Permalink: 2018-06-12 by Daniel S. Standage in blog tags: ngs bam

BAM files with sequence alignments sorted by genomic position seem to be the new currency of exchange for large-scale human genome sequencing projects. This is convenient and practical in many ways for many people. But in my current research I work a lot with tools that only want/need the sequence information and, for whatever reasons, support only FASTA or FASTQ input.

A quick Google search will identify several freely available tools for extracting read sequences and base qualities from a BAM file and writing them out in FASTQ format. I have used several of these tools during the last couple of years. The catch is that if one wants to retain pairing information, all of these tools require the reads in the BAM file to be sorted by read name. BAMs are more commonly sorted by genomic position—this is certainly the case for all the data sets I've work with—and for BAMs occupying more than 100G of storage space each, re-sorting requires a non-trivial amount of compute and disk I/O.

Today as I was waiting yet again for a samtools sort -n job to finish, I gave this problem some thought. When read alignments in a BAM file are sorted by genomic position, we should expect paired reads to occur in close proximity. If this expectation holds true, then position-sorted BAM files lend themselves to a fairly simple and efficient strategy for conversion to paired FASTQ format—or more generally, to loading read pairs—without the need for sorting by read name.

The experiment

To assess my intuition, I hastily threw together a little experiment, implemented as the following Python program. In brief, it:

  • iterates over read alignments in the specified inpyt BAM file
  • skips the first million entries (this is probably unnecessary, but it's a habit from working with FASTQ files which often have a bunch of junk reads at the beginning of the file)
  • stores the next 10,000 entries in a hashtable (a dictionary, for you Python folks)
  • continues iterating over the entries in the BAM file; if the current read is paired with a read already stored in the hashtable, the program calculates the number of entries separating the pair and prints this out
#!/usr/bin/env python

import argparse
import pysam
import sys

parser = argparse.ArgumentParser()
parser.add_argument('--out', type=argparse.FileType('w'))
parser.add_argument('bam')
args = parser.parse_args()

reads = dict()
bam = pysam.AlignmentFile(args.bam)
storedreads = 0
pairsfound = 0
for i, record in enumerate(bam):
    if i < 1000000:
        continue
    readname = record.query_name
    if storedreads < 10000 and readname not in reads:
        reads[readname] = (i, record)
        storedreads += 1
        continue
    if readname in reads:
        other_i, other_record = reads[readname]
        dist = i - other_i
        print(readname, other_i, i, dist, sep='\t', file=args.out)
        del(reads[readname])
        pairsfound += 1
    if storedreads == 10000 and len(reads) == 0:
        break
print('processed', i, 'reads', file=sys.stderr)

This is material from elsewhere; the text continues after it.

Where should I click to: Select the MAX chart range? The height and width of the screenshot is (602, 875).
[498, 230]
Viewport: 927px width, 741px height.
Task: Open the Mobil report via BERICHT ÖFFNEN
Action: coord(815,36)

for readname, (i, record) in reads.items():
    print(readname, i, '-', 'inf', sep='\t', file=args.out)

So in the end, this gives a distribution of "distances" between paired-end read alignments in the BAM file, with distance measured as the number of other reads separating the pair.

I ran this experiment on a BAM file with nearly 1 billion reads and got the following results.

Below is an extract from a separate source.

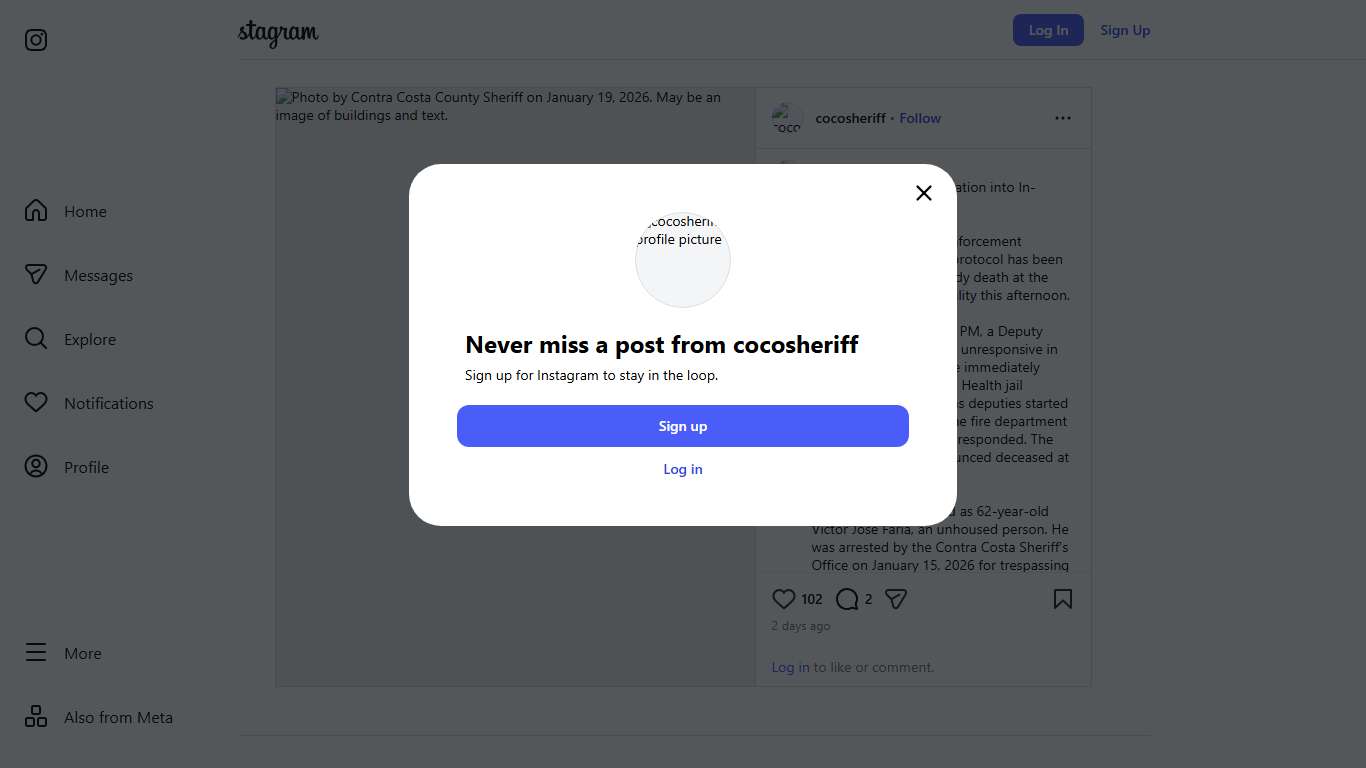The image size is (1366, 768).
Task: Follow the cocosheriff account
Action: tap(920, 118)
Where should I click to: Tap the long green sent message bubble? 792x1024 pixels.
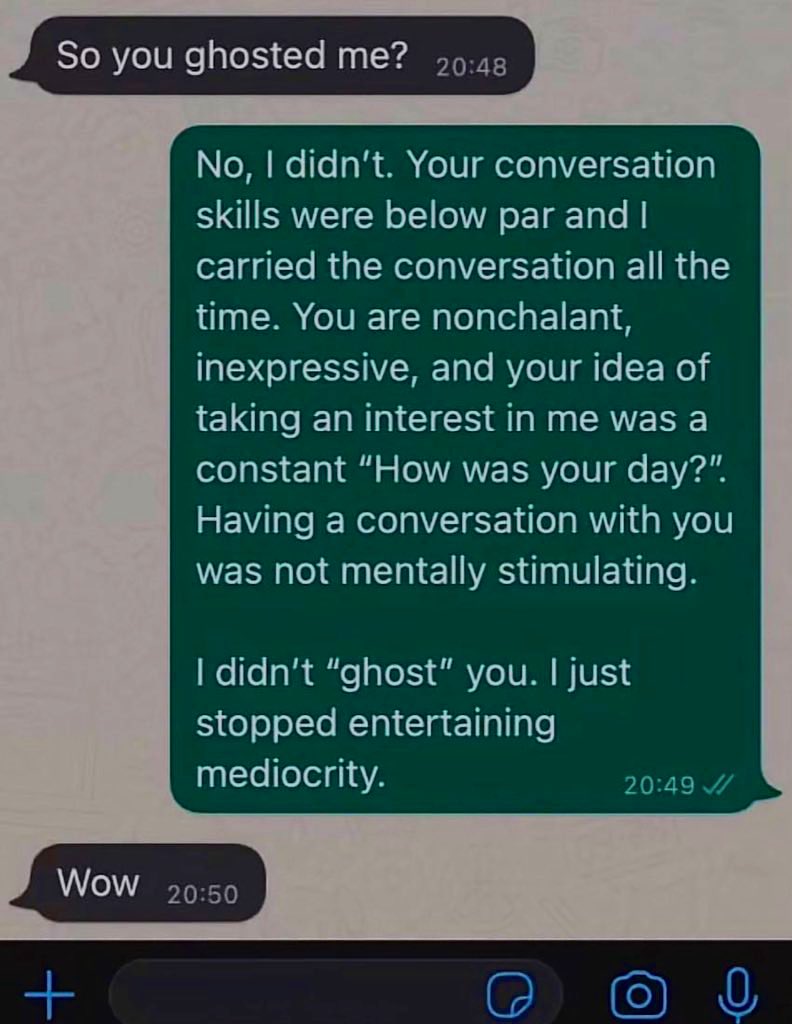pos(465,469)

Distances between paired read entries in a BAM file

Out of the 10,000 arbitrarily selected reads, 60 mysteriously had no pair anywhere in the entire file. For another 27, the pair was separated by tens or hundreds of millions of entries, presumably due to a misalignment, and unmapped read, or one of the pairs aligning to an alternate or decoy sequence that sorts to the end of the BAM file. But for the remaining 99.13% of the reads, pairs were separated only by dozens of entries.

The strategy

Based on this observation, my proposed strategy is to load BAM entries into memory while iterating through the file. Assuming the trend observed in my experiment holds throughout the entire file, we can be assured that most BAM entries will not remain in memory long. Once their paired read has been found (usually within a few dozen entries), both reads can be sent to the output and removed from memory. If there are any entries left in memory after traversing the entire BAM file, these mateless reads can be output as singletons.

So just how much memory do we expect this to require? Let's consider the data set we examined above with about 991 million reads, and let's assume 0.87% of the reads will need to be kept in memory for most or all of the program's runtime. This amounts to about 8.5 million reads. In Python, storing this many BAM entries in a Python dictionary required about 9 GB or memory. This is feasible on many laptops and desktops these days, and is peanuts for the systems running most genomics workflows. Plus, if this strategy were implemented in C++ or some other language with less overhead than Python, we could expect the memory usage to be even less.

The implementation

I don't have the attention to implement a high-performance solution for this in C/C++ at the moment, but I'd like to get something down while this is all still fresh in my head. Throwing together something in Python with the pysam module should be pretty straightforward, so watch this space for updates!